Record set:
-*-*-

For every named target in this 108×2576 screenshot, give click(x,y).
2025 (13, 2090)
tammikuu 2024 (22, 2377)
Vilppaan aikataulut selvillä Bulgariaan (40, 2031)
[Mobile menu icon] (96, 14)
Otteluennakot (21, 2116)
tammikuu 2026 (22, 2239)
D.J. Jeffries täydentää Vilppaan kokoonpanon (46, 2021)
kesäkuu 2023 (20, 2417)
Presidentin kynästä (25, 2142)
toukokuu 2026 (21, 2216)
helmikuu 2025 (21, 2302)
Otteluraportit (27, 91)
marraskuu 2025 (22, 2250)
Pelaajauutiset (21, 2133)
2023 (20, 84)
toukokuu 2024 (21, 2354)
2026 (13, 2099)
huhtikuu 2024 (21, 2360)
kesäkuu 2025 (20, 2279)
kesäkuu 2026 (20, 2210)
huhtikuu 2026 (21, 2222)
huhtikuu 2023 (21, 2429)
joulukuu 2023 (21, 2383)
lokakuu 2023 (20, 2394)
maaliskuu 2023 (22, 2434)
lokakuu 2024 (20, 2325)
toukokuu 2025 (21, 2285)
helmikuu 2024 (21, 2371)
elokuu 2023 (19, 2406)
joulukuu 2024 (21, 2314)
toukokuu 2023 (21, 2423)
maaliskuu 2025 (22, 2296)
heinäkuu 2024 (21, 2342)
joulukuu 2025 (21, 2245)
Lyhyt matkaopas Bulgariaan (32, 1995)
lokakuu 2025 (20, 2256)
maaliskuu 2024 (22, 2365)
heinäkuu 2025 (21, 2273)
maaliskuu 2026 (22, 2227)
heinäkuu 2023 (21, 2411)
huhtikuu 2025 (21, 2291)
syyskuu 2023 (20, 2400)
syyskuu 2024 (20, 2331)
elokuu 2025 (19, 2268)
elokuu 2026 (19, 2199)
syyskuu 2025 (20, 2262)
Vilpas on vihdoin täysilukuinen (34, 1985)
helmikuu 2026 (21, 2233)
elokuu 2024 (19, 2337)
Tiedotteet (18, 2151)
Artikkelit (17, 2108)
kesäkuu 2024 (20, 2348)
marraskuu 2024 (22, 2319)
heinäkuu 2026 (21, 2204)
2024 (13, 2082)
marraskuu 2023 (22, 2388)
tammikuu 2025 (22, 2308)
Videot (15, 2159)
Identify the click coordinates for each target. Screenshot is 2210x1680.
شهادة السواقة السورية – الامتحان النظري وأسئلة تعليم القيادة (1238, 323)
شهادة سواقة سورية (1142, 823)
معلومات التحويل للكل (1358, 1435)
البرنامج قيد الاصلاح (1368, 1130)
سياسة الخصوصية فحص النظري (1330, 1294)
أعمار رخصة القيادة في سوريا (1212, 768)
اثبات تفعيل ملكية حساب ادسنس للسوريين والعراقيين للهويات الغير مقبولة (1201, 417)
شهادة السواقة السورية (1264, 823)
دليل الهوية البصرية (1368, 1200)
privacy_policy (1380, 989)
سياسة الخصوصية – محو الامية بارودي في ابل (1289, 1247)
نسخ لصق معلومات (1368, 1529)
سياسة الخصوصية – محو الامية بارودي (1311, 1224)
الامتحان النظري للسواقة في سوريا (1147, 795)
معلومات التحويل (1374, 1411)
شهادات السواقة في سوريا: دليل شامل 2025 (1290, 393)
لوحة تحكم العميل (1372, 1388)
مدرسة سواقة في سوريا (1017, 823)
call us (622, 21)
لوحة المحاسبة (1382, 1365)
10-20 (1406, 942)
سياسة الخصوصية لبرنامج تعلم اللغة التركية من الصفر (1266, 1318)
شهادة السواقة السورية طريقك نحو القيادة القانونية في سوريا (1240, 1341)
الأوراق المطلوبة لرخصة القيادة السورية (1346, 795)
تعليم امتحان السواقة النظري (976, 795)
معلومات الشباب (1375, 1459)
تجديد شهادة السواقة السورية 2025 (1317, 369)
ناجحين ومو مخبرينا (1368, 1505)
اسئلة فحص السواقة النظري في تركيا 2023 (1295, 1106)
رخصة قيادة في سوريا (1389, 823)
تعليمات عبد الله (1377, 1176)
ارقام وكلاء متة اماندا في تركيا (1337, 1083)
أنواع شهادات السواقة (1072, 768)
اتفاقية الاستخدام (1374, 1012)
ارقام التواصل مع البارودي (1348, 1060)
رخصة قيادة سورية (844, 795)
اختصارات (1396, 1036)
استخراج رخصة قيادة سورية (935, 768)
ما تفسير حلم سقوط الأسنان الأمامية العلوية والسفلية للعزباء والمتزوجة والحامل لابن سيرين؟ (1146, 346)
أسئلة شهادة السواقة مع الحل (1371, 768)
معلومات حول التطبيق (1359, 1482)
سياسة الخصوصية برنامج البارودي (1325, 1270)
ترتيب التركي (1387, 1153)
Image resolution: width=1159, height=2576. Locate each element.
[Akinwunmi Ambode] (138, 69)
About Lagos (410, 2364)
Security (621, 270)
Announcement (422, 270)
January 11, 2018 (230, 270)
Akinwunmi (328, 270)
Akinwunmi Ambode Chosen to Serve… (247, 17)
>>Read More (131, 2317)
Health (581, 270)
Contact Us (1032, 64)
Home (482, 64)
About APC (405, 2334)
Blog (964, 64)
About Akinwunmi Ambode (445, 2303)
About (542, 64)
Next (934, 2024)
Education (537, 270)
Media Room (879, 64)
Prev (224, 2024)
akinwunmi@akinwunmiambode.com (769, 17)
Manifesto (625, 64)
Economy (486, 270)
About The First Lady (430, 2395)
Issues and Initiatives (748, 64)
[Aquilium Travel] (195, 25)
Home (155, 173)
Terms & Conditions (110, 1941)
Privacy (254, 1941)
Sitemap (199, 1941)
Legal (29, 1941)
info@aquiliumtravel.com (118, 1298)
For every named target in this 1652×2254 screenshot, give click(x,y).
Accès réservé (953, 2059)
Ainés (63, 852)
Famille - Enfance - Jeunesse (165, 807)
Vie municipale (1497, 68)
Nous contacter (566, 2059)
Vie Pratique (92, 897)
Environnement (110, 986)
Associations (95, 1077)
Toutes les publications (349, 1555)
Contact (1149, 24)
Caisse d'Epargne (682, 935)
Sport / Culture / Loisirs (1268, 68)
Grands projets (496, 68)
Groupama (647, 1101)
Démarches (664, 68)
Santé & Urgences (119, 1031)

-*-*-

Only the lines above from the line containing "2026 (13, 2099)" through the line containing "elokuu 2023 (19, 2406)" should be retyped, exactly and with both ends included.

2026 (13, 2099)
huhtikuu 2024 (21, 2360)
kesäkuu 2025 (20, 2279)
kesäkuu 2026 (20, 2210)
huhtikuu 2026 (21, 2222)
huhtikuu 2023 (21, 2429)
joulukuu 2023 (21, 2383)
lokakuu 2023 (20, 2394)
maaliskuu 2023 (22, 2434)
lokakuu 2024 (20, 2325)
toukokuu 2025 (21, 2285)
helmikuu 2024 (21, 2371)
elokuu 2023 (19, 2406)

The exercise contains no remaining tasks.